BEGIN SUPPLIED MATERIAL
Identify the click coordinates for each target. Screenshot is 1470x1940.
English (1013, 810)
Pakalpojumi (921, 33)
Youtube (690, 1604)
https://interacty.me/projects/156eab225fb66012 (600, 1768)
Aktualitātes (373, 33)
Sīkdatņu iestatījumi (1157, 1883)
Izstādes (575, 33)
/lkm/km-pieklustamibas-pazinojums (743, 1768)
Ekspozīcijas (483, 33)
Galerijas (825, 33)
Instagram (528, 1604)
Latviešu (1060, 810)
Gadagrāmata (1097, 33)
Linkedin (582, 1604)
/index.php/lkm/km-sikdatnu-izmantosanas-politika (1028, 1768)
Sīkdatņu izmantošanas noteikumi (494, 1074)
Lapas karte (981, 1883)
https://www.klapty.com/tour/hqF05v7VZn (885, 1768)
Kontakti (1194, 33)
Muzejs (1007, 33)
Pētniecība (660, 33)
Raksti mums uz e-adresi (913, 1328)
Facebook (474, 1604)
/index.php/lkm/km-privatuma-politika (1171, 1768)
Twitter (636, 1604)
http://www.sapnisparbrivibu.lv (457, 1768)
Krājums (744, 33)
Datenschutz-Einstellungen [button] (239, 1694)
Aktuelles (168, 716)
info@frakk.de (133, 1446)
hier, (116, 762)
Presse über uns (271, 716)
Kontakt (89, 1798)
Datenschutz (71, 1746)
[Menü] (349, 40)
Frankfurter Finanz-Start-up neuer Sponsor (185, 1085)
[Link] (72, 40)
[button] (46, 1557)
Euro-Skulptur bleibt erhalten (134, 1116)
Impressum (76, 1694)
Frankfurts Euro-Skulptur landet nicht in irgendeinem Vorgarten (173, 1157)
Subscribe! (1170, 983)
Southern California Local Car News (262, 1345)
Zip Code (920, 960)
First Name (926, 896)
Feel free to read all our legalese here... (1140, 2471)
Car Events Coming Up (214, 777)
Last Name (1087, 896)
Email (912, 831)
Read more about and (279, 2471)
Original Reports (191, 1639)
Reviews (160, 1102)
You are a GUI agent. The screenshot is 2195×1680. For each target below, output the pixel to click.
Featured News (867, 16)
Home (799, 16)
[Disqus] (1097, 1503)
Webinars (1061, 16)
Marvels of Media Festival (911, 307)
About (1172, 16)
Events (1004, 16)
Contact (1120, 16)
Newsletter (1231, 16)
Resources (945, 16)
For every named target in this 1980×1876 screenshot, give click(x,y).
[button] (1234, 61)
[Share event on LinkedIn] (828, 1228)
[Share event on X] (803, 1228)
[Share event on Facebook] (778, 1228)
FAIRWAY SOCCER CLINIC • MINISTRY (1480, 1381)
END SUPPLIED MATERIAL
• WHAT THE TASK REQUIRES: Lines of the material in which the word "Skulptur" occurs are to be copied out.

• SOLUTION TO THIS EXERCISE:
Euro-Skulptur bleibt erhalten (134, 1116)
Frankfurts Euro-Skulptur landet nicht in irgendeinem Vorgarten (173, 1157)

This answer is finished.